The present clinical study showed then that an AD mobile bearing insert is able to provide better performances (in terms of KSS and Oxford scores) also at 2-year post-op follow-up if compared to a standard SD insert; accordingly, the clinical evidence showed that the patients operated with the AD had a higher satisfaction level and a better ability to perform physical activities as shown by the better Oxford score seen for that group.

It is nonetheless to be added that the particular surgical technique employed (not involving any femoral canal invasion, guaranteeing PCL preservation and minimal, if any, soft-tissue release) was probably an additional beneficial contribution to the patients’ positive post-op performances.2,15,18,19

It is to highlight that all the surgeries, both for the clinical and the biomechanical sections of the present study, were performed by the same surgeon, namely the first author [X.X.], in the same hospital center; one of the main limitations of the work consists in the fact that only one model of prosthesis was analyzed (despite featuring two different insert designs). It is nonetheless to highlight that the results of this study are a consequence of the features of the prosthesis, so their significance can be broadened to the whole category of symmetric and asymmetric inserts.

Another limitation is then related to the biomechanical tests, that were performed on 5 specimens only, considering a passive squat and analyzing kinematics; additional tests, also involving muscle forces and acquiring kinetics, can be done in order to further increase the amplitude of the research.

5. Conclusions

The experimental biomechanical analysis justifies the clinical findings: despite the kinematics is comparable for the two designs, the AD solutions showed higher agreement with femoral internal-external rotation, thus resulting as being more suitable to be cemented, also avoiding lift-off issues, and inducing less pain.

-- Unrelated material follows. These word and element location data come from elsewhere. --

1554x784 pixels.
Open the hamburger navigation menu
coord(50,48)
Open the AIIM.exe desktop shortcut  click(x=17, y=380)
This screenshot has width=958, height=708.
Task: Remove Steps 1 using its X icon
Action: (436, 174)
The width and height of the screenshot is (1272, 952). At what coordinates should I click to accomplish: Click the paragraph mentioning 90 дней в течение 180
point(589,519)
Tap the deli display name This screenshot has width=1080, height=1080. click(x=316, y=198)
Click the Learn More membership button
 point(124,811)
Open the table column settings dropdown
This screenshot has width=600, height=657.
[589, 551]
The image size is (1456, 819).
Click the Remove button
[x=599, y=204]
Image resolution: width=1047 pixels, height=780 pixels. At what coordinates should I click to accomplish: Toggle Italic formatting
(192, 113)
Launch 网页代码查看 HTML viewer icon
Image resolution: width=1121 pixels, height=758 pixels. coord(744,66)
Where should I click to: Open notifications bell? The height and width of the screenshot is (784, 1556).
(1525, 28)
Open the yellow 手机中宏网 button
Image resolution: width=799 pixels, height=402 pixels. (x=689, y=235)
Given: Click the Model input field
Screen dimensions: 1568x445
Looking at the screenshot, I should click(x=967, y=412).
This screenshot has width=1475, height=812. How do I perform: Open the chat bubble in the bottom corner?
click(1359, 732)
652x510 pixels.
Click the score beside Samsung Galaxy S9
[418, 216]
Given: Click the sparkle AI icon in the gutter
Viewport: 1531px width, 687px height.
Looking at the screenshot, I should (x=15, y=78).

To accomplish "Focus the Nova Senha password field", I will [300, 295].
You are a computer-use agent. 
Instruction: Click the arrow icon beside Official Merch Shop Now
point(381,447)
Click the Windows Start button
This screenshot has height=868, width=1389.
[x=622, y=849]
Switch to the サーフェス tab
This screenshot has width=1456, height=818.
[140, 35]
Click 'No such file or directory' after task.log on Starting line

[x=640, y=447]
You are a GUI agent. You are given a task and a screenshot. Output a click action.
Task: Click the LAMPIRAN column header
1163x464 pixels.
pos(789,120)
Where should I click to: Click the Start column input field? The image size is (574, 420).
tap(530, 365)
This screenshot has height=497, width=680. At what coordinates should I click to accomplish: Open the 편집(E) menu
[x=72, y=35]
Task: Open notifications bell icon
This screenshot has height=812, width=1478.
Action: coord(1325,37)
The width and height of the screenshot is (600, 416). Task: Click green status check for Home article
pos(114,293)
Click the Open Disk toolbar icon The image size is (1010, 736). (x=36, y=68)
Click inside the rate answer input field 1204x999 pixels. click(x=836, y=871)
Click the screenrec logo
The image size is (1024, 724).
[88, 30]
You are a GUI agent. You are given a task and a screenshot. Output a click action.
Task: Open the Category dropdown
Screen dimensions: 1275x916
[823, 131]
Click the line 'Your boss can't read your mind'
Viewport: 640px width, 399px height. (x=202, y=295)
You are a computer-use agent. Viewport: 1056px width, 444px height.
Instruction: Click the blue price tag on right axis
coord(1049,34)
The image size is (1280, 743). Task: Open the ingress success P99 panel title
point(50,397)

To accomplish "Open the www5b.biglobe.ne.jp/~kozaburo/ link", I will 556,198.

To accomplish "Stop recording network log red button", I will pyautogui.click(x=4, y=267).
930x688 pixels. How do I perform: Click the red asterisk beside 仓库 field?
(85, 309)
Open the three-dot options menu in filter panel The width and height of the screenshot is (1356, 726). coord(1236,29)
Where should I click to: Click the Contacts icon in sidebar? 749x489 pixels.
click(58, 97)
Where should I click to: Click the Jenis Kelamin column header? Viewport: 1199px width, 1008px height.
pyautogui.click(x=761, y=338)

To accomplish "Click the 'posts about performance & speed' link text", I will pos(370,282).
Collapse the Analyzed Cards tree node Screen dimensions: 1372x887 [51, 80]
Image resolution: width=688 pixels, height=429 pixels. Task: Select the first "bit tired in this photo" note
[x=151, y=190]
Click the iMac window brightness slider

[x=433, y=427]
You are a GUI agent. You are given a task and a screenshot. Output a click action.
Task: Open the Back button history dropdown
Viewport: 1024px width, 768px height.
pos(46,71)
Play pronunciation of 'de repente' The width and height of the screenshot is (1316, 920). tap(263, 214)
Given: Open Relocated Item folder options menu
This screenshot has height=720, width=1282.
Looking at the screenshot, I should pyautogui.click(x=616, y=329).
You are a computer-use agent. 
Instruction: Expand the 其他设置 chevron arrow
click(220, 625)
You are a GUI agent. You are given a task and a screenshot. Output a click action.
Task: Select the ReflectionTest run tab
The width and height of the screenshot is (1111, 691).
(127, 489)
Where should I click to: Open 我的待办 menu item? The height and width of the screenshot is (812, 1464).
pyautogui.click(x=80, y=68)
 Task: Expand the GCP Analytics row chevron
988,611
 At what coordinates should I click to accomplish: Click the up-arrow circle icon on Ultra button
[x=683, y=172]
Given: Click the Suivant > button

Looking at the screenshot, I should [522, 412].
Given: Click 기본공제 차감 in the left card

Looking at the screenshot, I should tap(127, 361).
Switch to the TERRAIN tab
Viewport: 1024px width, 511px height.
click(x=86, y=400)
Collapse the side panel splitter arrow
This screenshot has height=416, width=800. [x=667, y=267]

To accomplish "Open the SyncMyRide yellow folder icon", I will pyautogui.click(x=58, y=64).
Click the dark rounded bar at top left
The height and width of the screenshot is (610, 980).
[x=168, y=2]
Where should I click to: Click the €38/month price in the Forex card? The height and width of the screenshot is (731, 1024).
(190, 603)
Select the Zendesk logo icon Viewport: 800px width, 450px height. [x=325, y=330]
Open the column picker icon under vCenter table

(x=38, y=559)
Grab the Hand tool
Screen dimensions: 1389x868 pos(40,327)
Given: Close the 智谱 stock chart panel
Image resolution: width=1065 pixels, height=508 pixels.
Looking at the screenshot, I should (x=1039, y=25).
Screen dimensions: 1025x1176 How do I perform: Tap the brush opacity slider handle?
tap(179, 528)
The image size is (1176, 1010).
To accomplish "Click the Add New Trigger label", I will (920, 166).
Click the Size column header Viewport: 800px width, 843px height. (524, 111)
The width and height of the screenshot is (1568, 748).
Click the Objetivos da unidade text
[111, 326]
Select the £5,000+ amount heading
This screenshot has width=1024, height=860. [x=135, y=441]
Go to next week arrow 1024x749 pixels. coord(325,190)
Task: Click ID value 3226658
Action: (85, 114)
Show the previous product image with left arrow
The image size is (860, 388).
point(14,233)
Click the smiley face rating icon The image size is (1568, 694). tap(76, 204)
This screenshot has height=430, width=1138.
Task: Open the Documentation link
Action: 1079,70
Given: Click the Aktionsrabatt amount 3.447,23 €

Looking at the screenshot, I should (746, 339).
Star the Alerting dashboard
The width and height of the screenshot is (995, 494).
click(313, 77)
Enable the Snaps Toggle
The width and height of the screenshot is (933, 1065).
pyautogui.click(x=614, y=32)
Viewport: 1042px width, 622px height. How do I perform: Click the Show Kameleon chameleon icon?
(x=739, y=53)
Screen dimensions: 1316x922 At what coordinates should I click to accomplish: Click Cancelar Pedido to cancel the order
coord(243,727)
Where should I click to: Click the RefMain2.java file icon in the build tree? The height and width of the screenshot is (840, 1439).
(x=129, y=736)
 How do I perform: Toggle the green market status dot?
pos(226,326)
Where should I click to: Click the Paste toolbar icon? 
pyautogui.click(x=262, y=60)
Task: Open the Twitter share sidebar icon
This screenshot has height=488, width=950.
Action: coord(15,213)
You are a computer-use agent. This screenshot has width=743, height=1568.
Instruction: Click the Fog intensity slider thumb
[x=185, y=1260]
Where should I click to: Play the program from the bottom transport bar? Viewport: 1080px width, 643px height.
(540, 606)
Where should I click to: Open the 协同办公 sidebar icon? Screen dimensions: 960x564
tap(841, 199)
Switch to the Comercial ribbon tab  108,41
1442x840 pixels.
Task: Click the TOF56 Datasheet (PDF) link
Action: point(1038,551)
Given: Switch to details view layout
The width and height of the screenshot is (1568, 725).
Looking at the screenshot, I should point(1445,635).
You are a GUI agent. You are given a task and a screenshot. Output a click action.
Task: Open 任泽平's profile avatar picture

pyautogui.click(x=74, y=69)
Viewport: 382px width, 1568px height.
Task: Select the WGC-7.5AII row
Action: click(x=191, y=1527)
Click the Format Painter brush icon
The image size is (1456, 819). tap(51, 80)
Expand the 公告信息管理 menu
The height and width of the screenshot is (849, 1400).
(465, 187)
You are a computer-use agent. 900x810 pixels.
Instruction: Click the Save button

Asymmetric mobile bearing insert is shown to provide better clinical performances (KSS and Oxford scores) at 2-years follow up, compared to a standard symmetric insert design.

The results of this comparative study demonstrate that, both clinically and biomechanically, an asymmetric mobile bearing insert could represent a more valid solution rather than symmetric mobile bearing insert; surgeons should then consider this option as a valid possibility in the prosthesis selection for a patient.